Although prospects for final congressional approval now appear quite favorable, the legislation must get by the full Senate and a House/Senate conference designed to work out differences between the two DOD Authorization bills.
One remaining concern is whether or not the total legislative package will, for reasons not related to the chiropractic portion, provoke a presidential veto which could delay the enactment of the legislation.
In its present form, the House version of the DOD Authorization bill, which substantially reduces military spending below limits requested by the Bush Administration, is reportedly a strong candidate for a veto. The Senate and House will need to agree on a substantial compromise regarding the more controversial elements of the House bill if the DOD bill is to survive.

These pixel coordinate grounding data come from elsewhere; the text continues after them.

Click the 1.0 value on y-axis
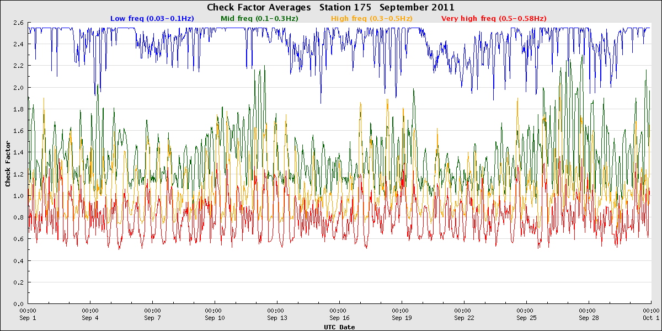 [19, 196]
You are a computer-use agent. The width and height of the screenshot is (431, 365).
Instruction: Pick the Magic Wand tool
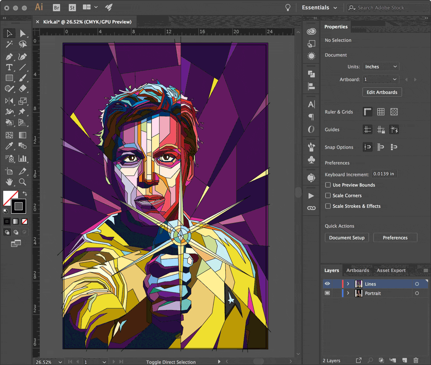coord(9,45)
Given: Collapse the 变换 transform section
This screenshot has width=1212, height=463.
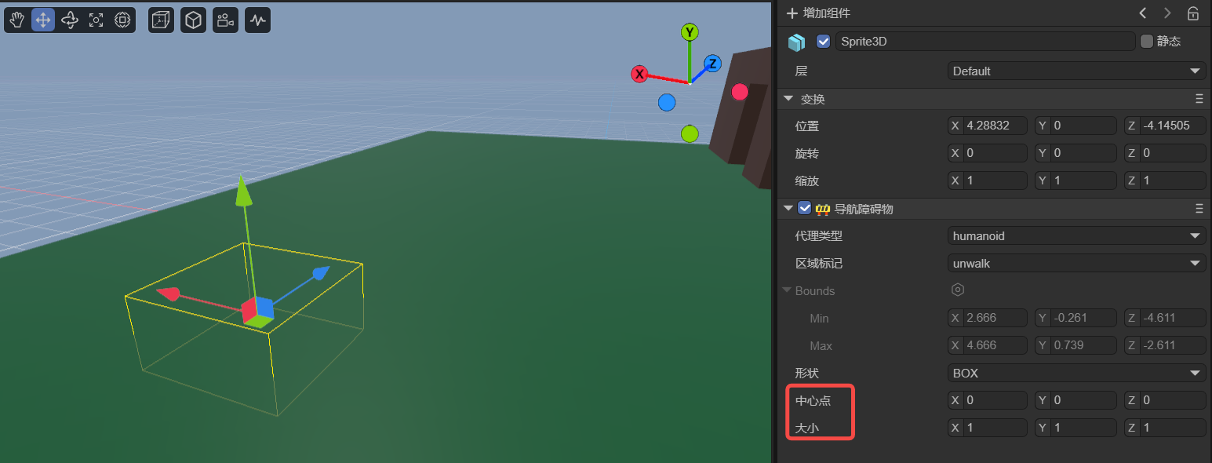Looking at the screenshot, I should point(788,99).
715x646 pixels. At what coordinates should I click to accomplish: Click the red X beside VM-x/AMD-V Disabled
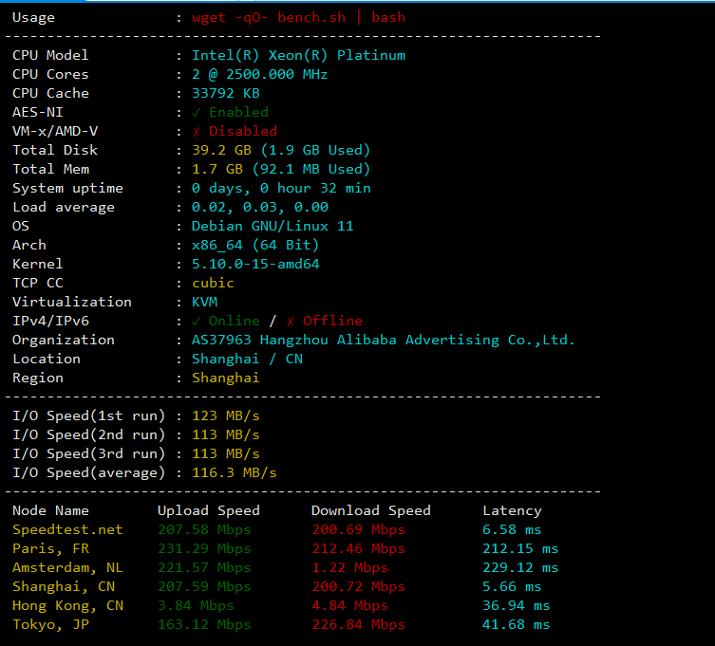197,131
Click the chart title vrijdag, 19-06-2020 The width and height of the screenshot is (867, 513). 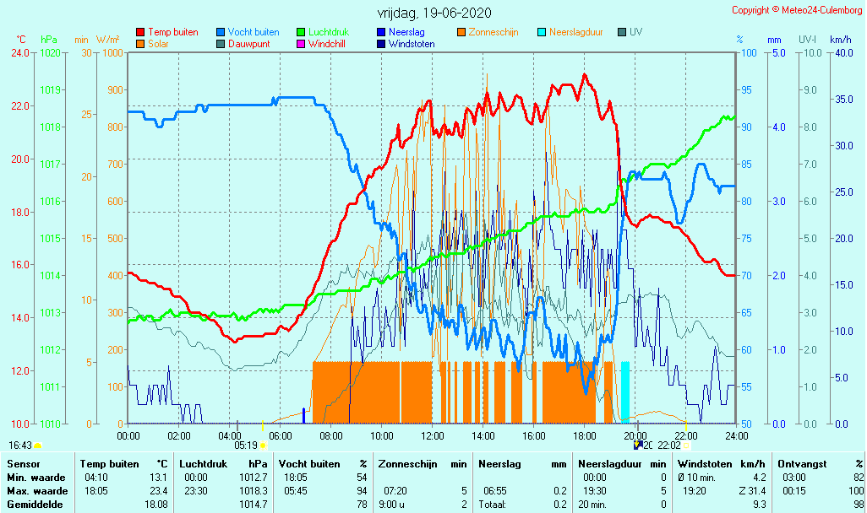tap(434, 13)
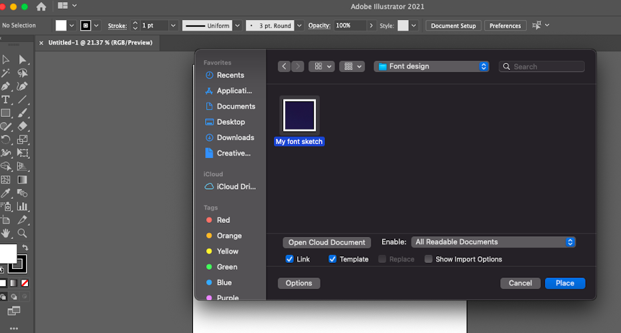Select the Hand tool

pyautogui.click(x=5, y=233)
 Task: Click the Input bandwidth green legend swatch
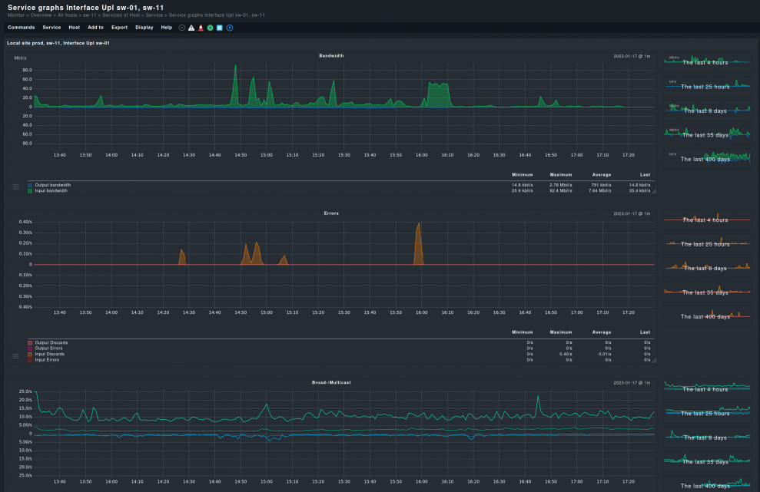pos(31,190)
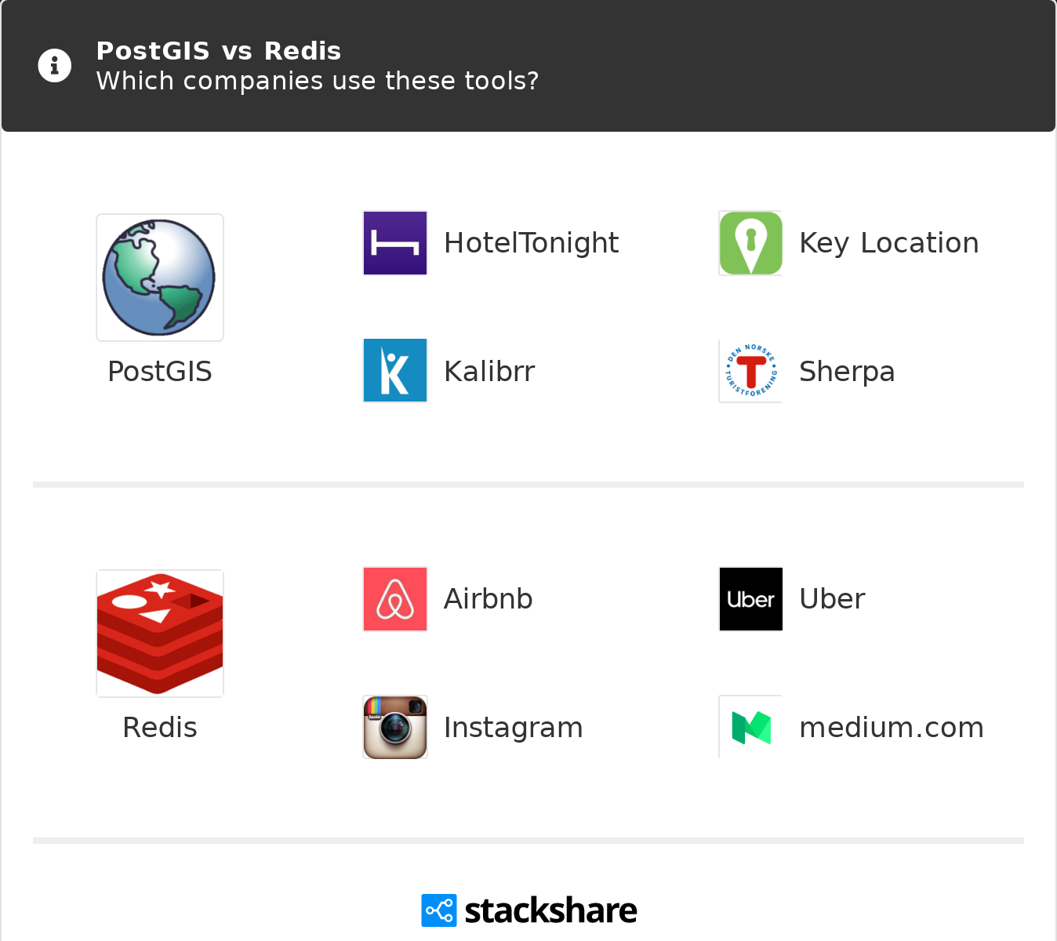Click the StackShare share-nodes icon
The image size is (1057, 941).
[438, 910]
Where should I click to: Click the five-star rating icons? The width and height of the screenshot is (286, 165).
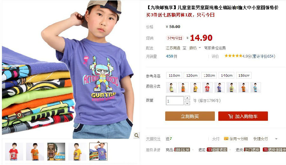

You may direct letters of support to your Senator at the following address:
The Honorable (Name of Senator)
United States Senate
Washington, D.C. 20510
Editor's Note: The issue of commissioning DCs in the military has never gone this far in the legislative process. The lobbying efforts of the ACA and ICA have reaped marvelous results. But the influence of the many letters from individual DCs to their representatives cannot be underestimated. Now is not the time to relax and admire the accomplishments of the profession, but to redouble the letter writing campaign to you Senators. Remember, the full Senate has yet to vote on the DOD bill; further, we must encourage the chiropractic commissioning portion of the bill be retained as part of the DOD bill.